Quel est le rapport entre Cabestan et Alain Silberstein ? D’abord un sentiment commun d’appartenance à la nouvelle génération horlogère, même s’ils donnent des expressions totalement différentes à leur passion pour les montres. Ensuite, une créativité à l’épreuve des crises. On pourrait ainsi multiplier les exemples d’antagonismes et de contradictions finalement solubles dans l’inventivité : aucun rapport apparent entre l’intégrisme volontairement non séducteur d’Haldimann et l’hyper­-néo-classicisme ultra­séduisant de De Bethune, mais une vraie génétique commune dans le ressourcement créatif. J’aime bien que la petite musique pianistique de Steinway & Sons – sa « seconde métronomique » est délicieuse – se frotte à la virile Rauracienne qui sera jouée par la montre franche­montagnarde de l'équipe Rudis Sylva. J’adore le télescopage entre le tourbillon Made in France de Karsten Frassdorf (FDMN) et la mécanique extra­terrestre de Max Busser (MB&F).
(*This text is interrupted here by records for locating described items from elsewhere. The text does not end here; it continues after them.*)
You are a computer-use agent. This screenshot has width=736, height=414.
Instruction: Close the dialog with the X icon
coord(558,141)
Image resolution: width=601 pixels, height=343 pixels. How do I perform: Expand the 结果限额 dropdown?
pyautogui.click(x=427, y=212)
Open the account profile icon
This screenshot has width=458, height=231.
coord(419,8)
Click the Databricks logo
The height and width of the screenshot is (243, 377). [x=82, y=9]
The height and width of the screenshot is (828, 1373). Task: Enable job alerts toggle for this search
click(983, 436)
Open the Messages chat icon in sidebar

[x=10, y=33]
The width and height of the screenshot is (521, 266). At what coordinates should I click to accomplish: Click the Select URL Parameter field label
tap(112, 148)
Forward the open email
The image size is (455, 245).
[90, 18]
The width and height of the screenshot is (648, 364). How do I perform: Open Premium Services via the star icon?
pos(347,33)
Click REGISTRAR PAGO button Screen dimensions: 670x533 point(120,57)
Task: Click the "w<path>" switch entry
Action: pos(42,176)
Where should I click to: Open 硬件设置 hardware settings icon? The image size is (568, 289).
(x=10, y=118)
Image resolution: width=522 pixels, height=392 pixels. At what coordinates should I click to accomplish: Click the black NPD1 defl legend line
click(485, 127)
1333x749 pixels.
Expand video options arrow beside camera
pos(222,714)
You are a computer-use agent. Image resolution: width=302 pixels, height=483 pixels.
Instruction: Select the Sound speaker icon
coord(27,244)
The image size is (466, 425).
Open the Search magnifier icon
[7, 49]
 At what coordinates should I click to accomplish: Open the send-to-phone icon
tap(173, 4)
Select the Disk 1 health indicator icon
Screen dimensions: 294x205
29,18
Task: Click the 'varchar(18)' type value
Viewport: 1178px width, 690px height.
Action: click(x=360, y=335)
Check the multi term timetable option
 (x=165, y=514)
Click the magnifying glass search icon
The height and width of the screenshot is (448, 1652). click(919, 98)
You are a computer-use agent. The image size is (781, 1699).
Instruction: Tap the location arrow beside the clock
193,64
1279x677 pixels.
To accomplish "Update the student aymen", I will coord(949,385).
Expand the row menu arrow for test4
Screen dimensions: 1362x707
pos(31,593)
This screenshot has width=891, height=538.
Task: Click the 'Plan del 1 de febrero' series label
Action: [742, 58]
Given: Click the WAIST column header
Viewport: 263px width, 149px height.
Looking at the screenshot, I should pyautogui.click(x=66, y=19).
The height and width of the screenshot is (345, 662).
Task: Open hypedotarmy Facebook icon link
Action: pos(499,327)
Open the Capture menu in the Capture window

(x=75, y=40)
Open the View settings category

Le choix entre les heures digitales de Denis Giguet (MCT), les heures serpentines de Speake­Marin et les heures tarentulesques de Felix Baumgartrner (Urwerk) est cornélien.

••• LE JOUR D’APRÈS 

POUR THE WATCH FACTORY ?

••• GRÉGORY PONS (BUSINESS MONTRES) : Chacun constate aujourd’hui qu'il n'a pas la moindre visibilité à court terme. Pas plus que les autres, je ne peux deviner ce qui nous attend, mais je redoute le pire – le meilleur étant, au­-delà des dangers, la perspective d’une renaissance de l’industrie horlogère sur de nouvelles bases. C’est à cette refondation que je travaille dans Business Montres et c’est dans cette logique stratégique que je prends des initiatives comme The Watch Factory ou les Ateliers de la Refondation, qui donneront naissance, cet automne, à une Université de rentrée horlogère. Le message est clair : dehors, la tempête économique, mais, au cœur de Baselworld, une nouvelle génération créative a décidé de retrousser ses manches et de reprendre la parole. The Watch Factory est, cette année, un test grandeur nature pour la création d’un creuset de haute horlogerie bâloise. On peut en imaginer l’extension l’année prochaine. On peut en tirer de nombreuses déclinaisons ultérieures – pourquoi pas à Art Basel, puisque ces montres sont des œuvres d’art horloger, pourquoi pas dans d’autres points chauds de l’horlogerie mondiale ? Ce ne sont pas les idées qui manquent dès qu’on croit que la montre a un futur qui ne se réduit pas à la comptabilité des marques ou à l’égo des managers. Merci à Baselworld d’avoir compris que cet enjeu était stratégique. The Watch Factory est un moyen, pas une fin en soi. C’est, au sens strictement étymologique du terme, un nouveau média pour une nouvelle horlogerie. Pour moi, c’est aussi – au­-delà d’un acte de foi dans l’avenir – une façon de faire partager une passion et des émotions. Cette industrie horlogère m’a beaucoup apporté : il était juste que je lui rende de la menue monnaie sur sa grande pièce. Merci à Baselworld de m’avoir permis ce (petit) retour d’ascenseur.